I certainly liked the book more than my sister did. Yes, it's annoyingly postmodern and the dialogue is insufferable and often too clever for its own good. But it is weirdly prophetic; I can't believe that DeLillo wrote this in 1985. With its emphasis on fear, anxiety, and the media, it seems like a book for the post 9/11 world.

The events of the book are clearly inspired by Love Canal and the proliferation of superfund sites. Weirdly enough, the book was published a year before the events of Cherbonyl. What else? A reference to Colonel Qaddafi, mentions about how Japan seems to be especially prone to natural disasters (this was pre-1995 Kobe Earthquake and the 2011 tusnami/nuclear meltdown). Heinrich's friend is willing to risk death to make it into the Guinness World Records, and people, upon being caught in an environmental catastrophe, complain that they aren't being covered by the media --all before the age of youtube! The "white noise" in the background --TV, radio --has surely been eclipsed by the rise of the PC and internet. Can you imagine if DeLillo had written this book in 2011?

Scientists still aren't sure how continuous, background low-dose levels of radiation from things like microwaves and cell phones might affect the human body. Heinrich would make an excellent environmental risk analyst for the EPA.

Ending sucks; feels like a cheap attempt at drama.

Oh yeah, and I'm totally convinced that literary critics have the worst senses of humor ever. It's not funny --not even darkly funny. I might have smiled grimly once or twice, but honestly, critics need to get out more or something or watch Chappelle's Show or something goddamn)

overall: relevant, highly intelligent, well-written if often grating, not funny. Definitely a modern classic.

Unrelated: I would love to own a copy of the edition with the Michael Cho cover. The cartoonish art is beautifully rendered and really captures the spirit of the book (comic art! so commercial). ( )
  megantron | Jan 2, 2015 |
In questo caso forse nessuna delle 100 scimmie messe davanti ad una macchina da scrivere potrebbe, in 100 anni, comporre un romanzo simile a questo di DeL. Le scimmie non conoscono il consumismo scoppiettante e reaganiano nel quale si muove DeL. a metà degli anni 80, nè conoscono il pensiero sedimentato della "grande consolatrice" che, volenti o nolenti, ci accompagna nel nostro incespicare quotidiano. Grandissimo il dialogo con la suora tedesca. ( )
  bobparr | Dec 14, 2014 |
Why do I – having just finished White Noise – feel like a modern-day Rip Van Winkle who’s just stumbled back into town only to discover a little thing called ‘post-modernist literature?’ It’s rather disconcerting, to say the least.

Am I a fan? No.

Will I ever be a fan? No.

Post-modernist has all the look of literature … written by very smart kids. But I could no more become a fan of post-modernist literature than I am, presently, of YA Fiction. Neither category interests me.
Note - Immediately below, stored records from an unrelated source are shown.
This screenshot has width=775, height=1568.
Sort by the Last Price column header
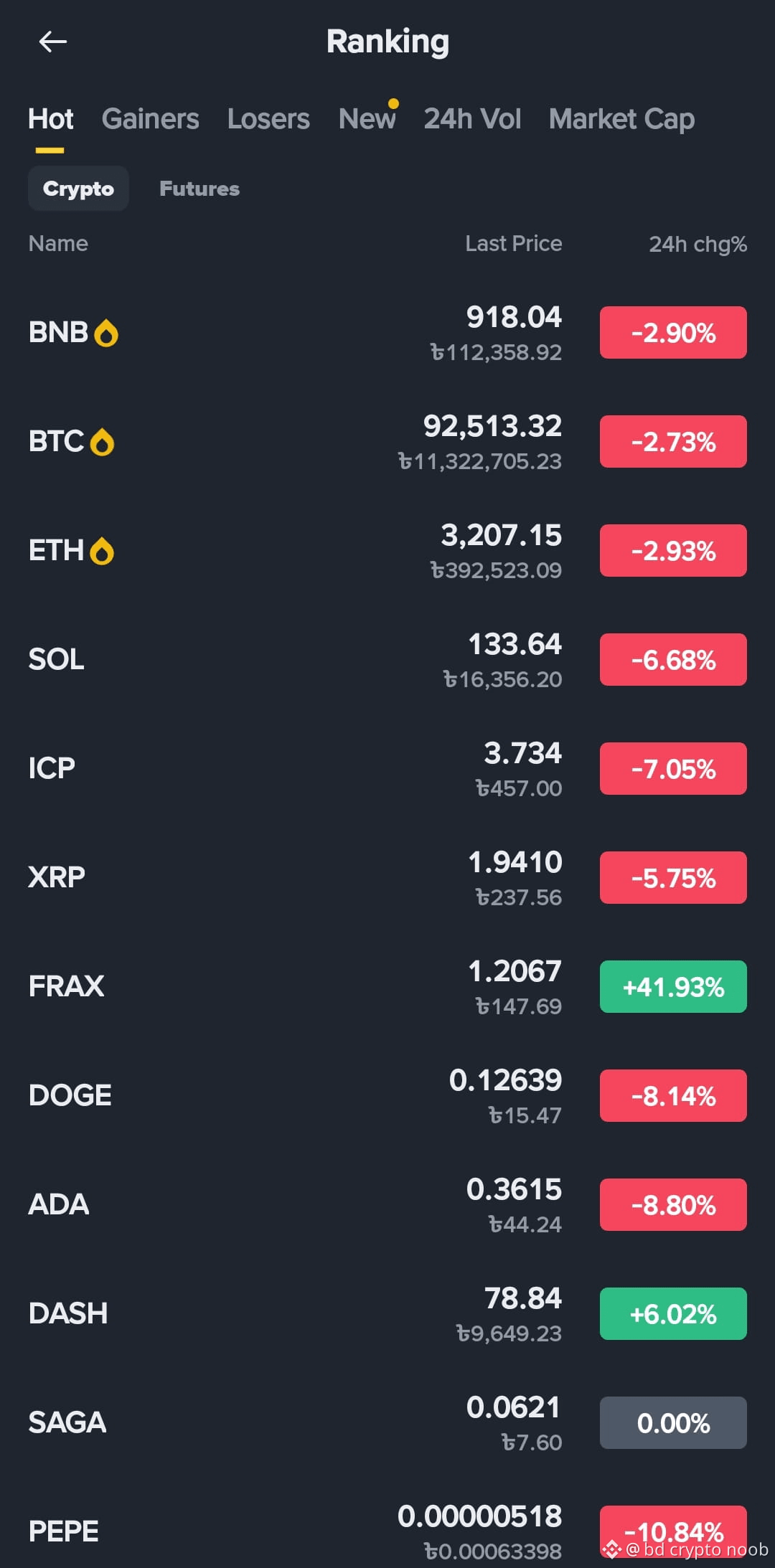(x=513, y=244)

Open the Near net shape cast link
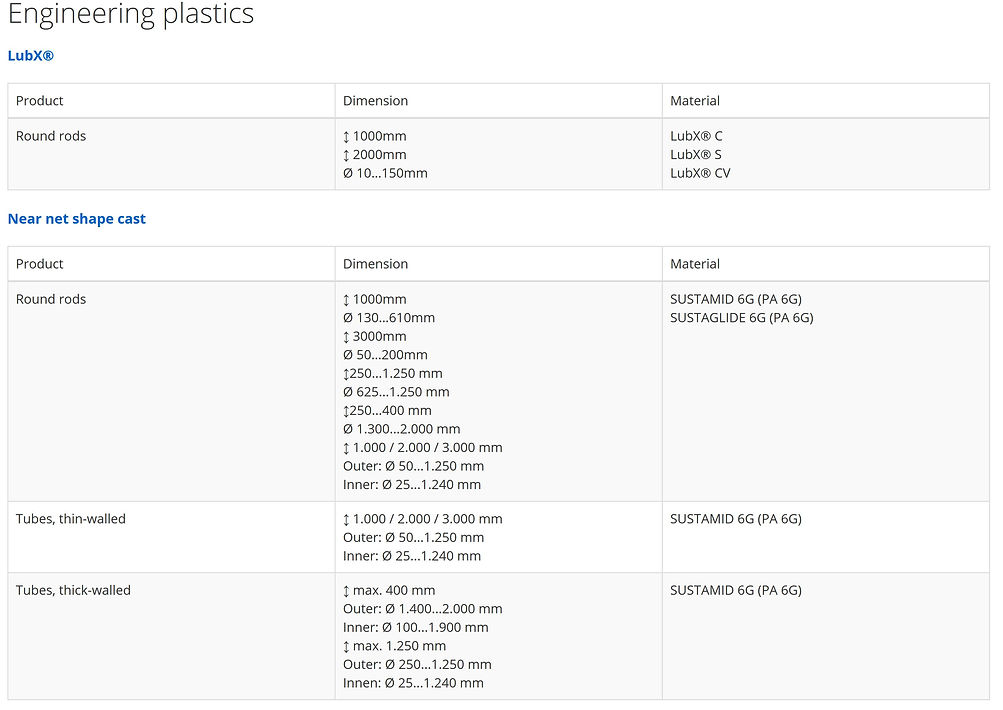[x=77, y=219]
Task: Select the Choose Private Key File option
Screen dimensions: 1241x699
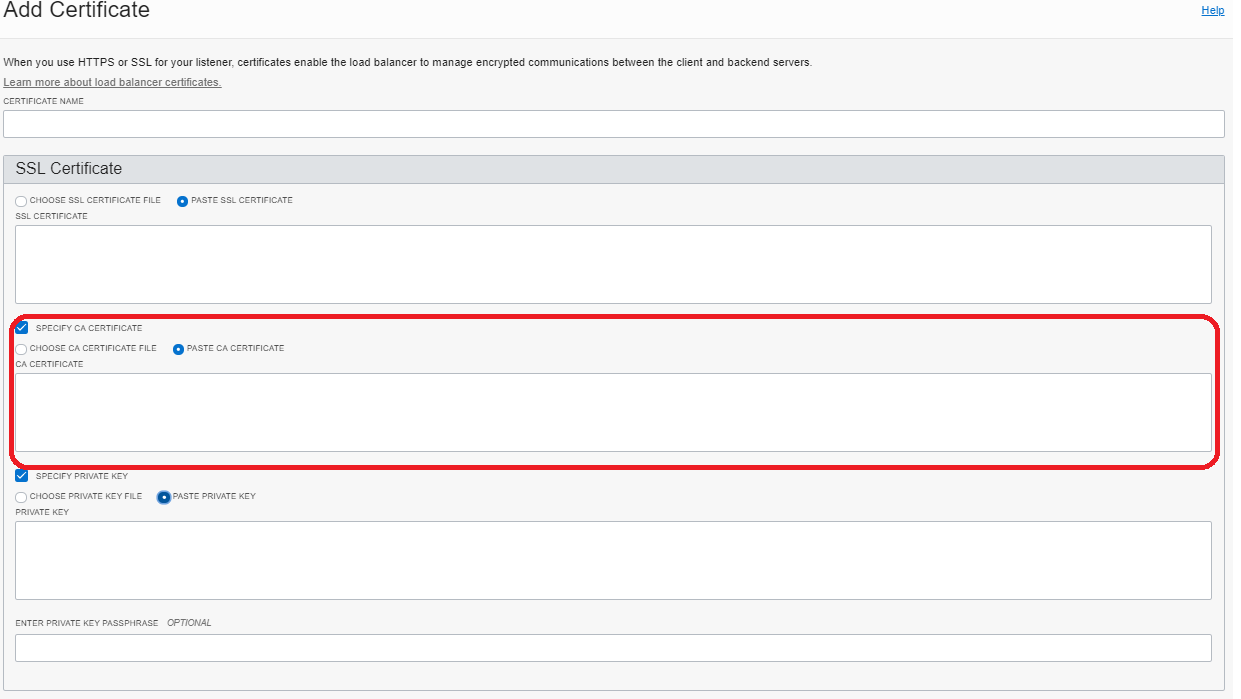Action: (20, 496)
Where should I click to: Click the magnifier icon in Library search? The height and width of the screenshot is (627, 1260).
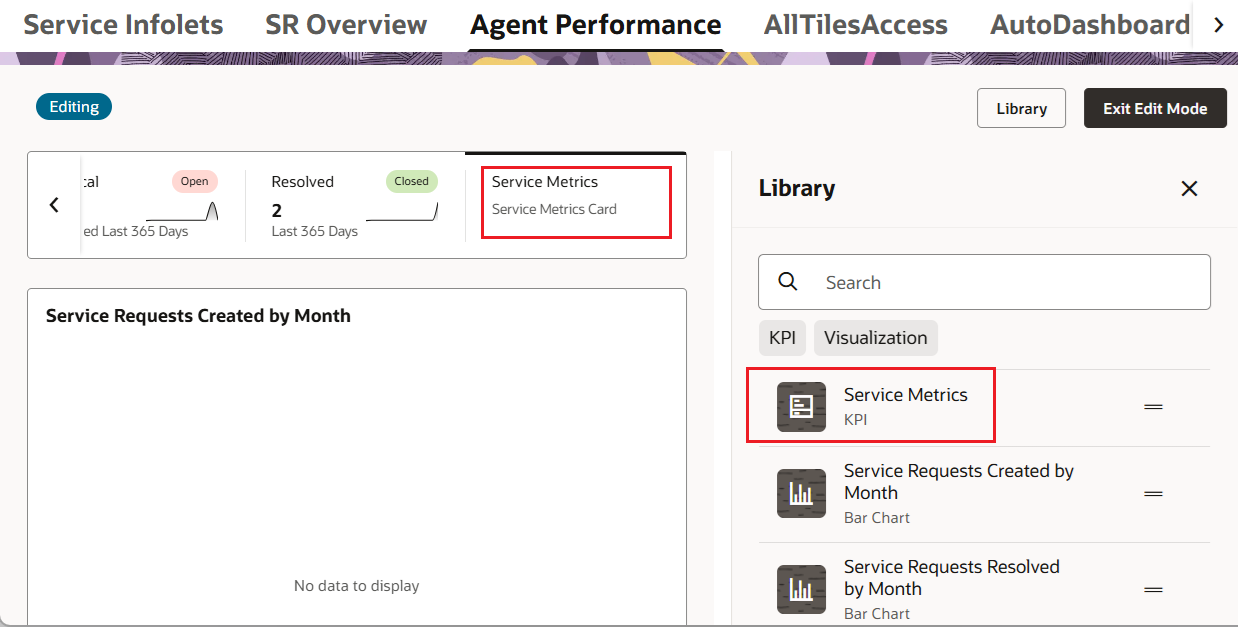click(x=788, y=282)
Perhaps because I’m too old – or at least old enough to know better.

Post-modernist literature seems to me to be one very long exercise in snarkiness. I like snark as much as the next guy, but I like it in small doses – and not for the length of a novel. That Don Delillo was born 14 years before I was and has chosen this category – or genre, or whatever it’s called – remains to me a mystery.

I could cite thousands of examples. But perhaps one will suffice from this SIMULAC (simulated evacuation emergency) on p. 206: “All you rescue personnel, remember this is not a blast simulation. Your victims are overcome but not traumatized. Save your tender loving care for the nuclear fireball in June. We’re at four minutes and counting. Victims, go limp. And remember you’re not here to scream or thrash about. We like a low-profile victim. This isn’t New York or L. A. Soft moans will suffice.”

Smart? Yes. Amusing? Yes. Titillating? Certainly. But also soulless.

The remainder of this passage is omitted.